Une étude des effets des thérapies sonores
Un protocole minutieux a été élaboré par les membres de l’Afrépa pour garantir la pertinence de l’étude, portant spécifiquement sur les effets des thérapies sonores. Cette étude a été réalisée par six équipes pluridisciplinaires de l’Afrépa, impliquant des ORL et des audioprothésistes de Lille, Lyon, Paris, Toulouse, Bordeaux et Nantes, avec le conseil scientifique de Philippe Fournier, professeur d’audiologie à Québec. L’étude a été réalisée sur six semaines.

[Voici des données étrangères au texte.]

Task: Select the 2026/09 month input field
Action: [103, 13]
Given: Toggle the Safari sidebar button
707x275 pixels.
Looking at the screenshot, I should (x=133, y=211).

128 patients ont été inclus, présentant un acouphène bilatéral de plus de 3 mois accompagné d’une surdité légère bilatérale également (16 dB en moyenne), avec un score THI supérieur à 38 et sans hyperacousie.

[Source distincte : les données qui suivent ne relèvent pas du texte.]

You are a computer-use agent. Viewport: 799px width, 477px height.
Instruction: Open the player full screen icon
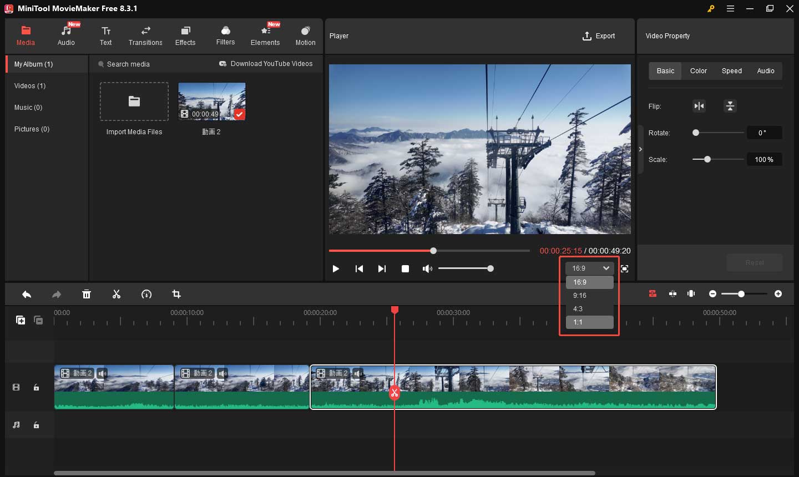click(624, 268)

Tous ont suivi un parcours incluant six rendez-vous au total, chez l’ORL ou chez l’audioprothésiste. Les participants ont été répartis en 3 groupes : placébo, générateur de bruit seul et générateur de bruit assorti d’une amplification. Les progrès ont été mesurés à l’aide de questionnaires THI, mais aussi par échelle visuelle analogique (EVA), pour analyser l’intensité de la gêne. À la fin de l’étude, les patients avaient le choix de rendre ou de conserver leurs appareils.
L’amplification plébiscitée
Si la docteure Marie-José Fraysse a souligné l’existence d’un effet placébo dès le début de l’expérience, elle note que celui-ci reste stable dans le temps. Pour le groupe bénéficiant d’un générateur de bruit, une amélioration légèrement significative est identifiée. Le groupe disposant d’une amplification en plus du générateur de bruit a rapporté une nette satisfaction. Les participants ont opté majoritairement pour l’amplification, avec ou sans générateur de bruit, lorsqu’ils ont eu le choix.
D’autres facteurs d’action sur le ressenti des acouphènes, notamment l’écoute et les conseils de l’ORL, ont fait baisser l’indice fonctionnel des acouphènes. Cet indice a évalué et quantifié pour tous les groupes de patients la gravité et l’impact négatif des acouphènes sur le patient. L’étude a montré que, dans le groupe placébo, seuls 36 % des patients ont ressenti une amélioration de leur inconfort. Le groupe ayant bénéficié d’un générateur de bruit était partagé sur la perception d’un changement ; en revanche, plus de 80 % des patients ayant bénéficié d’une amplification ont ressenti une amélioration.
Des résultats intégrés dans les recommandations de la HAS ?
La docteure Fraysse a conclu sur le fait qu’il existait donc bien une indication d’utilisation de l’amplification par aides auditives pour les patients souffrant d’acouphènes invalidants avec une surdité légère. Ainsi, la prise en charge par l’Assurance Maladie incluant une amplification auditive par appareillage ou thérapie sonore personnalisée serait une grande avancée pour ces patients. L’intérêt de l’appareillage est double : restaurer l’information auditive (la réduction du contraste sonore peut amplifier l’acouphène) et fournir un signal de masquage et de gestion de l’acouphène par le biais de l’appareil. La spécialiste a ajouté que la HAS, dont les recommandations sont en attente, devrait prendre en compte les résultats de l’Afrépa dans la publication de ses préconisations.